Pour cette chronique de rentrée, j’ai eu envie de vous parler d’une bande-dessinée que j’ai beaucoup aimée et qui a su me toucher. Elle date une peu maintenant, mais j’avais vraiment envie de vous la présenter, parce qu’en cette rentrée, me replonger dans cette BD a su me redonner du courage.
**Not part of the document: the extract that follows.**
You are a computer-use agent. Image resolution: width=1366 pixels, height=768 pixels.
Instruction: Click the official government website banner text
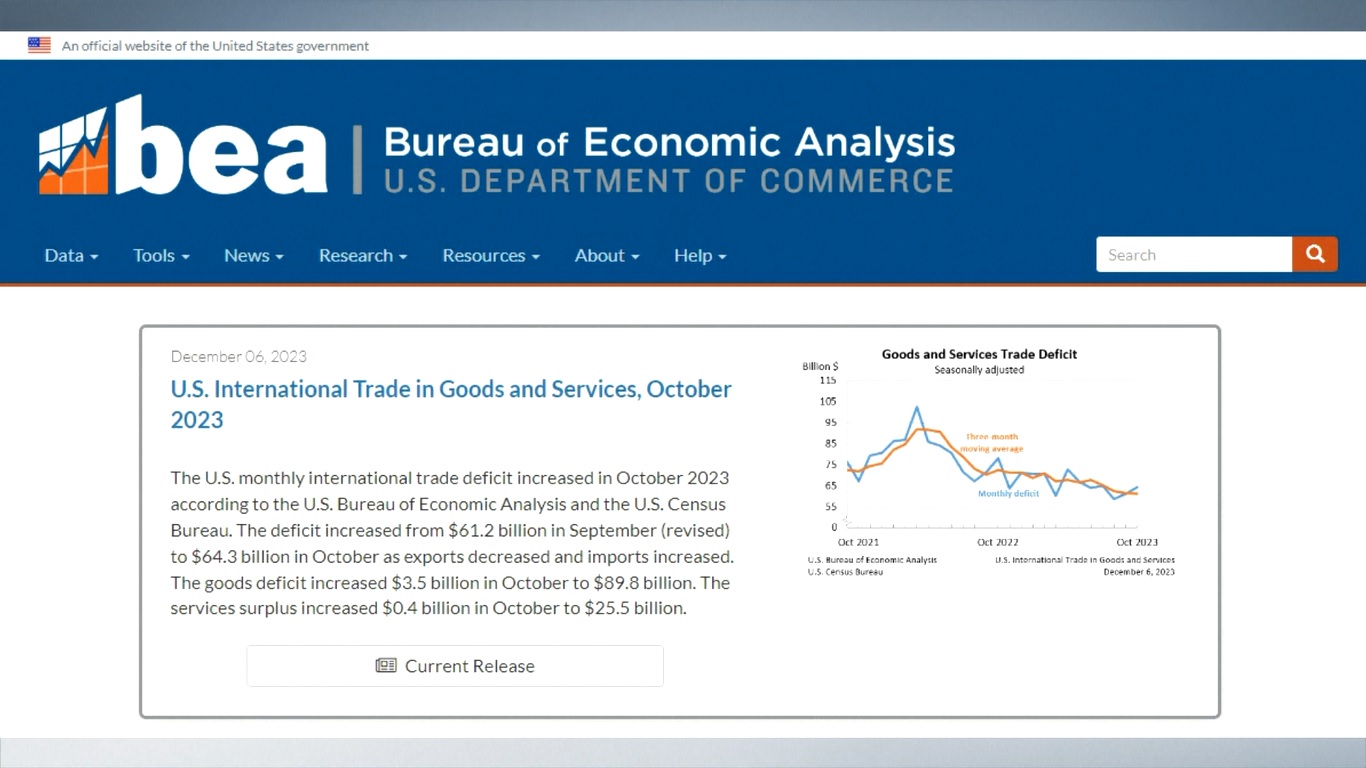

Cette BD s’appelle Mathilde, elle a été dessinée par Jenny, une auteure qui fait plutôt du manga habituellement, et éditée par Delcourt. Cette bande-dessinée se découpe en 5 tomes, le premier s’intitulant Le temps des Soupirs, le deuxième Le temps des Songes, puis vient Le temps des Fleurs, et les derniers tomes se nomment Le temps des Martyrs et Le temps des Regrets. 

Alors, pourquoi j’ai eu envie de vous présenter cette BD? Je l’ai d’abord choisie pour la beauté de sa couverture. Je trouve que ces couvertures sont très soignées, malgré quelques petits défauts parfois dans les visages. Et surtout, la quatrième de couverture, celle avec le résumé, est aussi soignée que la première. J’aime beaucoup le visuel de fin, avec ce dessin différent, qui rappelle la couverture principale. Je trouve que c’est une bonne mise en scène.

Un matin d’été à la terrasse d’un café…

A l’aube de mes 25 ans, qu’ai-je accompli dans ma vie?

Qu’en est-il de mes rêves d’enfant, de mes espoirs d’adolescente?

Je crains qu’à l’heure du bilan, le temps ne soit plus à la fête.

C’est le temps des soupirs…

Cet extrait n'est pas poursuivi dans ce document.